In a previous column, I discussed how to preserve your fruit crop by freezing or dehydrating it. Since I am also a certified master food preserver, I thought I would use this column to discuss canning. I’ve seen all sorts of terrible (and dangerous) advice on the internet regarding canning techniques and I feel that I should provide some guidance on this topic.

There are three approved methods for home canning: hot water bath, steam, and pressure canning. High-acid foods can be processed by hot water bath or steam canning. Low-acid foods must be processed by pressure canning.

Most fruit can be considered high-acid for canning purposes. There are some exceptions to this, however. Yellow peaches are high-acid and can be canned in a hot water bath. White peaches, which are milder in taste, are not acidic enough to be safely canned in a hot water bath. Personally, I prefer to save my peaches by peeling, slicing, tossing with Fruit Fresh, vacuum sealing and freezing. This preserves the texture of the fruit, which makes it suitable for pies, crisps, cobblers, and other uses where you don’t want your fruit to be mushy.

Tomatoes are technically a fruit but are not acidic enough to be considered safe for water bath canning unless some form of acid is added. More recently developed and tested recipes will call for the addition of acid (vinegar, lemon juice, or citric acid). Recipes from older canning books that do not call for the addition of acid are no longer considered safe.

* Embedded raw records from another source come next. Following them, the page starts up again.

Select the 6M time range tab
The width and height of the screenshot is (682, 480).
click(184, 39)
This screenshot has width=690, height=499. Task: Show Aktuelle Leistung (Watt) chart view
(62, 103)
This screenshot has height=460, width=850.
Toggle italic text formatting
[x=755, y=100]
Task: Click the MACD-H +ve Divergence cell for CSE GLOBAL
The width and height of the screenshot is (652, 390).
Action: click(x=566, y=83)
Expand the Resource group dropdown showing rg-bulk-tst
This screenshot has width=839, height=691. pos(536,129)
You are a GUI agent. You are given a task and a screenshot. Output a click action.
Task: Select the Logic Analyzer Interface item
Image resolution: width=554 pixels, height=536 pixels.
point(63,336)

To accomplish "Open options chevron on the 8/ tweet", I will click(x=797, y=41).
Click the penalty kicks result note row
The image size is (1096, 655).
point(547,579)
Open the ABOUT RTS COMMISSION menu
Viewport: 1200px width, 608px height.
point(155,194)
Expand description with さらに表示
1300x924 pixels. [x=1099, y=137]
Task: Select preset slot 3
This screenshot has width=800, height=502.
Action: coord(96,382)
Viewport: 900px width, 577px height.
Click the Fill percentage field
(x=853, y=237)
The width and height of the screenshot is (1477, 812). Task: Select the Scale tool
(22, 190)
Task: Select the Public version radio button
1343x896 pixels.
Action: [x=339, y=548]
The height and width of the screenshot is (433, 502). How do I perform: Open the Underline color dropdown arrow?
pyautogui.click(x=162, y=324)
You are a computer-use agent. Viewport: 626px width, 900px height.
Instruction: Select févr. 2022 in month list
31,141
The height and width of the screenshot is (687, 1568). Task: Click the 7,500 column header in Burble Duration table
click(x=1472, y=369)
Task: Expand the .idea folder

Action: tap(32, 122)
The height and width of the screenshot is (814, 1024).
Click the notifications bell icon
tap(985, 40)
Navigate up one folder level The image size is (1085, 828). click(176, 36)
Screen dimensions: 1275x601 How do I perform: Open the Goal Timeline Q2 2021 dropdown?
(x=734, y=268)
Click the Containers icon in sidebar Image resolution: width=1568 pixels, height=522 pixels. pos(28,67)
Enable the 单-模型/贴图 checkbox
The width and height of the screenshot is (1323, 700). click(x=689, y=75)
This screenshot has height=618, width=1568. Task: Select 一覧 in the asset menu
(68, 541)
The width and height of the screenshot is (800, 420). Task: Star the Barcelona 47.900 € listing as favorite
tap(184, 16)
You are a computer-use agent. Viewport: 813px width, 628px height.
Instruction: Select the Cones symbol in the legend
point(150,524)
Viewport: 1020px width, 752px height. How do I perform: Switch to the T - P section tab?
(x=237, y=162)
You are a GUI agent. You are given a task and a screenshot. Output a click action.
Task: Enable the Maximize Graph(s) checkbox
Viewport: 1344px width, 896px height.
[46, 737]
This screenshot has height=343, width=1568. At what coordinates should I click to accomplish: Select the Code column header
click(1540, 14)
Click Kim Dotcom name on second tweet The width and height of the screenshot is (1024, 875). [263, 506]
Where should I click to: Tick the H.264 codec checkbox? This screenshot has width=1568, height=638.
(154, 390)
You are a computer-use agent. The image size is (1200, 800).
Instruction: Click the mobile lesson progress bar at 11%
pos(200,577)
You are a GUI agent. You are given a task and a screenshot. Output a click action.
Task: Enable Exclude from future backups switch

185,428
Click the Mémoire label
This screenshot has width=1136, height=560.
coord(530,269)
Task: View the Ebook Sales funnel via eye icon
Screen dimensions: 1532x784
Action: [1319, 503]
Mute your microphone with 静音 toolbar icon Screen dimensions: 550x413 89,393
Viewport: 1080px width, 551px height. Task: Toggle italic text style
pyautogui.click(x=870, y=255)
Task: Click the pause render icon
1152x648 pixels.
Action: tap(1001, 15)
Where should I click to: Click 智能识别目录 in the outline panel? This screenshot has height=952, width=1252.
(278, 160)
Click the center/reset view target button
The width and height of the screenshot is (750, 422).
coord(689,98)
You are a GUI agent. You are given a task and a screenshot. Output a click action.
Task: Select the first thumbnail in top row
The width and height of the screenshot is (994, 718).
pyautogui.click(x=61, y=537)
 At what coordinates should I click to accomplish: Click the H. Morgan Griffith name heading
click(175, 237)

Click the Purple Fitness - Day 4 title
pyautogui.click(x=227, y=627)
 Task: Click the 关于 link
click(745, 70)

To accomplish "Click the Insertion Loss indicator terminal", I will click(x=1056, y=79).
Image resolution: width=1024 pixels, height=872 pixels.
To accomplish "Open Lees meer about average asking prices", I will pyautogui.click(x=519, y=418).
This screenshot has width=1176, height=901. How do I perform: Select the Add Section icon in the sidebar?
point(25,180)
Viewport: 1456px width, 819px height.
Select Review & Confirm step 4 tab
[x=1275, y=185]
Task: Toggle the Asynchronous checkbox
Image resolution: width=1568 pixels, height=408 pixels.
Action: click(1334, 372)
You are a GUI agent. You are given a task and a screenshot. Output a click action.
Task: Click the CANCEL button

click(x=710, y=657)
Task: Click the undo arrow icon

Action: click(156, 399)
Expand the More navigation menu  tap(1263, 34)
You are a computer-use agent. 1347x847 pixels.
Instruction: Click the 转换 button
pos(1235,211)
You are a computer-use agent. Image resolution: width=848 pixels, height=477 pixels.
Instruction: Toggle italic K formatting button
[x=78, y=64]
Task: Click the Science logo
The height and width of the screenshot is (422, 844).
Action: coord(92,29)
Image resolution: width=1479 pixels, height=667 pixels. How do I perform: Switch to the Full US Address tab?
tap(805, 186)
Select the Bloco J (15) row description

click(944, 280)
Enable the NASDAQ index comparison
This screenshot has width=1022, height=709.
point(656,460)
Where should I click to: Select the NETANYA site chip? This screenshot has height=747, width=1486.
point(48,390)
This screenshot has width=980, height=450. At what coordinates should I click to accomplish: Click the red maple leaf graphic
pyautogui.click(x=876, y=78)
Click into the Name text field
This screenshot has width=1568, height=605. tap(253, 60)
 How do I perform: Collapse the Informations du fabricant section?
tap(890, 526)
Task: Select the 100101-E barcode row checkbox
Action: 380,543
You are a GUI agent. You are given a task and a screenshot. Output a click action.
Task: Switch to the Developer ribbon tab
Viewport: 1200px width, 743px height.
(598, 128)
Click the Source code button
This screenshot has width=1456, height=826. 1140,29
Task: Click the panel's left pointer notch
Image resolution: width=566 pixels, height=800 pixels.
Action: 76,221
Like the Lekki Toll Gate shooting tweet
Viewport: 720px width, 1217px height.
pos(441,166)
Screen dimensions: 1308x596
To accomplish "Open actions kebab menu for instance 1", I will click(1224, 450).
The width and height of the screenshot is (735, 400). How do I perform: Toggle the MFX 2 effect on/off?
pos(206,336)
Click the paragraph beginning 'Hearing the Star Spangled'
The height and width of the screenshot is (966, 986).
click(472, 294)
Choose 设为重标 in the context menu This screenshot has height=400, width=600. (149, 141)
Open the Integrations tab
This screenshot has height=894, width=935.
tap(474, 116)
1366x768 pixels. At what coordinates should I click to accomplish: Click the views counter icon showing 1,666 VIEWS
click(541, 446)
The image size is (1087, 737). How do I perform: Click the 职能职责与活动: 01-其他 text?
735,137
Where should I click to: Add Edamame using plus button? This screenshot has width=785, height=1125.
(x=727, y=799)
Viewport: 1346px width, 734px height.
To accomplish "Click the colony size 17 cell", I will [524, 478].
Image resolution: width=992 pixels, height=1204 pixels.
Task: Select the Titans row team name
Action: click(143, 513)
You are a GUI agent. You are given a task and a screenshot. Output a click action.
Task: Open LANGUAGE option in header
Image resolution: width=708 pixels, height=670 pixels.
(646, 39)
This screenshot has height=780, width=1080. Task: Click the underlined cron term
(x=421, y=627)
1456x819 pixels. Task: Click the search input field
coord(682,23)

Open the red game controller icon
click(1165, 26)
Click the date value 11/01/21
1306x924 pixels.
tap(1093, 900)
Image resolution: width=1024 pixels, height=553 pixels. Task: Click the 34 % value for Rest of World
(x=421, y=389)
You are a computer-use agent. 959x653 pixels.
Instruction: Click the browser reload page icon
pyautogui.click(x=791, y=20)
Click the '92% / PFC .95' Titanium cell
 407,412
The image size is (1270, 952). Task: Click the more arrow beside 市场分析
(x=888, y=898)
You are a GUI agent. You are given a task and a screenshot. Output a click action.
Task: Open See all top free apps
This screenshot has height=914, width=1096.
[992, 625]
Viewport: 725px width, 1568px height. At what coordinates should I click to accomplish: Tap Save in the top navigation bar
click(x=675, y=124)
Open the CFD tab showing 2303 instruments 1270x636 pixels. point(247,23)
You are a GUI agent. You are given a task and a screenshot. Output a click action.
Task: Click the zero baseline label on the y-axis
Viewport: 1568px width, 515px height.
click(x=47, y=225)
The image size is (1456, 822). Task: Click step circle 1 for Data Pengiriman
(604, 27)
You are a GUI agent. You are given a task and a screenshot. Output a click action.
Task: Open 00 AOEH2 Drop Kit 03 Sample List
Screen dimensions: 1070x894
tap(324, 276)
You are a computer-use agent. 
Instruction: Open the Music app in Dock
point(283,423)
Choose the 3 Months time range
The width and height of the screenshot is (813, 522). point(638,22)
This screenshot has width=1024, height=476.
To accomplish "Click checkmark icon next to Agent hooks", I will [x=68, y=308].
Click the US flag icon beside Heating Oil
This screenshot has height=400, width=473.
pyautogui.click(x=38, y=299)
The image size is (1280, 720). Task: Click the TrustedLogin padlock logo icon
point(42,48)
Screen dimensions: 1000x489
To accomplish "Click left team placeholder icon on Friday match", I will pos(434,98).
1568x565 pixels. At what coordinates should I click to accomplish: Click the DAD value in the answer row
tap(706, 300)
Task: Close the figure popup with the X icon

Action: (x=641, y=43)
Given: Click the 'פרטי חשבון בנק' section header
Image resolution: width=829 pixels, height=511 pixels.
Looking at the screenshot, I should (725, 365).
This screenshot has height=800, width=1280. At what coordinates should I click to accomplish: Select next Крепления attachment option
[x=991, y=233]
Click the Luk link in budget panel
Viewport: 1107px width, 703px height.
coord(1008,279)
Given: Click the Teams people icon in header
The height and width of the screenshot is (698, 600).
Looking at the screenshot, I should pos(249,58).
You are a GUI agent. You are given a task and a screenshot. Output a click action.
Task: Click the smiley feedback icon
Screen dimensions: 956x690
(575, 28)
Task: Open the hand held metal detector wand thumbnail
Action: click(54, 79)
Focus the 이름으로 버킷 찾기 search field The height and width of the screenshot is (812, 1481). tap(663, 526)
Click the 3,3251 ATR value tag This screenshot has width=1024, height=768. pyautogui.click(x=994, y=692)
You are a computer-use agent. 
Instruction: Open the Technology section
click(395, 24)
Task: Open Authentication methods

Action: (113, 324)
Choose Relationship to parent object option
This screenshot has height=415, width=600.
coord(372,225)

If you have a big tomato crop and wish to preserve it, I recommend trying a salsa or sauce recipe from a reliable source such as the National Center for Home Food Preservation, The Ball Blue Book (recent editions), or any Master Food Preserver website (which will be associated with a university/cooperative extension). My previous attempts at canning whole tomatoes have been disappointing, so I stick with sauces and salsas. If you have your own recipe, you can always make it for fresh eating or freezing. When canning, only use tested recipes and follow them exactly to ensure a safe product.

There’s lots of dreadful advice on the internet, but when it comes to food preservation that advice can be downright dangerous. It’s nice to give your friends and family something unique and homemade, but if you give them food poisoning your gift may be remembered with less fondness than you had hoped.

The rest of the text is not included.